Pyrimethamine Triggers the Apoptotic Pathway in Mucoepidermoid Carcinoma in Cell-Based Models

Background

Mucoepidermoid carcinoma (MEC) is the most prevalent salivary gland malignancy, with a poor prognosis in high-grade tumors at diagnosis. This highlights the need for effective antitumor agents for treating MEC. Therefore, we aimed to investigate the antineoplastic efficacy of pyrimethamine (PYR), a Food and Drug Administration-approved antiparasitic medicine, to repurpose it as an alternative therapeutic option for treating human MEC.

Methods

The trypan blue exclusion assay, cell counting kit-8 assay, and live/dead assay were performed to assess the antiproliferative efficacy of PYR. PYR-induced apoptosis was confirmed with 4′,6-diamidino-2-phenylindole staining, cell cycle analysis, and annexin V/propidium iodide staining.

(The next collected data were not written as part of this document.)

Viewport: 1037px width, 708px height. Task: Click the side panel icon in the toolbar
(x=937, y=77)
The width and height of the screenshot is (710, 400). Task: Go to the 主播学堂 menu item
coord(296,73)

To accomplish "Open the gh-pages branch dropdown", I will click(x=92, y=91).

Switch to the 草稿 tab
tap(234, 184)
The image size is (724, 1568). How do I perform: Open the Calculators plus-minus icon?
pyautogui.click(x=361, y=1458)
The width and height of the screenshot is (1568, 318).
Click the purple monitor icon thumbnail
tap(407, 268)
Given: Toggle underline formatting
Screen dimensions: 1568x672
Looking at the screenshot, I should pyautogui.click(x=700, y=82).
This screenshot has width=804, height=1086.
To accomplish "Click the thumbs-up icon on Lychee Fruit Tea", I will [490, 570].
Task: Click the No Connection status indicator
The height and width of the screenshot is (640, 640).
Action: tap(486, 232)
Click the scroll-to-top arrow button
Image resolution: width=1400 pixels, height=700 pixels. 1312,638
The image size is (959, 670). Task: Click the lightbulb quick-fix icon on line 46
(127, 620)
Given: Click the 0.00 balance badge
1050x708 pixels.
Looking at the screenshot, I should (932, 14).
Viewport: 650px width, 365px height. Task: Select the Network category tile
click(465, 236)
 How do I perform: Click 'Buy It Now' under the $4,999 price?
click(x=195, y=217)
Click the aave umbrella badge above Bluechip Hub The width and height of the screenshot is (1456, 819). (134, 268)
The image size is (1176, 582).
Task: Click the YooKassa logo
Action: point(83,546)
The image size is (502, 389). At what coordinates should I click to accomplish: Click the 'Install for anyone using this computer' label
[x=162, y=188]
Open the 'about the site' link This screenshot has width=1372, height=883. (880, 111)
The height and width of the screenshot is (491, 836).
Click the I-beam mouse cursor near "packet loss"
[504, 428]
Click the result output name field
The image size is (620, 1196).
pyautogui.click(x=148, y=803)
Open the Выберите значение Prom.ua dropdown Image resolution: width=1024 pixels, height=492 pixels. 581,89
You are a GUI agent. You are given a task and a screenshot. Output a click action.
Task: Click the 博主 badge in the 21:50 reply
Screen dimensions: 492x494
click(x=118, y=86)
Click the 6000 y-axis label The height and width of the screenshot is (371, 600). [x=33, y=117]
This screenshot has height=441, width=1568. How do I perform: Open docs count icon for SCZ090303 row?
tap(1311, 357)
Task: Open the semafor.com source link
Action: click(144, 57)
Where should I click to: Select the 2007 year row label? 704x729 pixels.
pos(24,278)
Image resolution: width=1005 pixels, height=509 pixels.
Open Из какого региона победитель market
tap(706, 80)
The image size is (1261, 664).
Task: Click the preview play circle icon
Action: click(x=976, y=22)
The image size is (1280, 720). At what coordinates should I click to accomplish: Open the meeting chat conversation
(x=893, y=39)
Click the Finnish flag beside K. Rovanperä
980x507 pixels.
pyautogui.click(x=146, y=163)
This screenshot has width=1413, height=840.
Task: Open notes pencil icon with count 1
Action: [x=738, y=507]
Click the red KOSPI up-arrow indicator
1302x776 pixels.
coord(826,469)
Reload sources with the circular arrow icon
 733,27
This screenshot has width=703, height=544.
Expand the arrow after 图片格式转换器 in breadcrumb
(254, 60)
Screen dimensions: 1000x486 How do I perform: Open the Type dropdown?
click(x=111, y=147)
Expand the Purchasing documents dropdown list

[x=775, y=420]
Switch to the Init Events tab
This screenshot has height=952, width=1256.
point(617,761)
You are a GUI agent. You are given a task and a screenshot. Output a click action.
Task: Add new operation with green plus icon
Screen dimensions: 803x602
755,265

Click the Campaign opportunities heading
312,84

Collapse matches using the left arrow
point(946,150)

A western blot assay was conducted to measure changes in cleaved caspase 8 and myeloid cell leukemia-1 (Mcl-1) expression after PYR treatment. Mcl-1 overexpression was used to further confirm the apoptosis-inducing activity of PYR. The hanging drop method was employed to assess the efficacy of PYR in a three-dimensional culture system.

Results

PYR-induced apoptotic cell death in the YD-15 high-grade MEC cell line by promoting apoptosis, as evidenced by MCl-1 proteasomal degradation and increased cleaved caspase 8 expression.

Conclusion

Our results indicate that PYR can effectively target human MEC by inducing both intrinsic and extrinsic apoptotic pathways.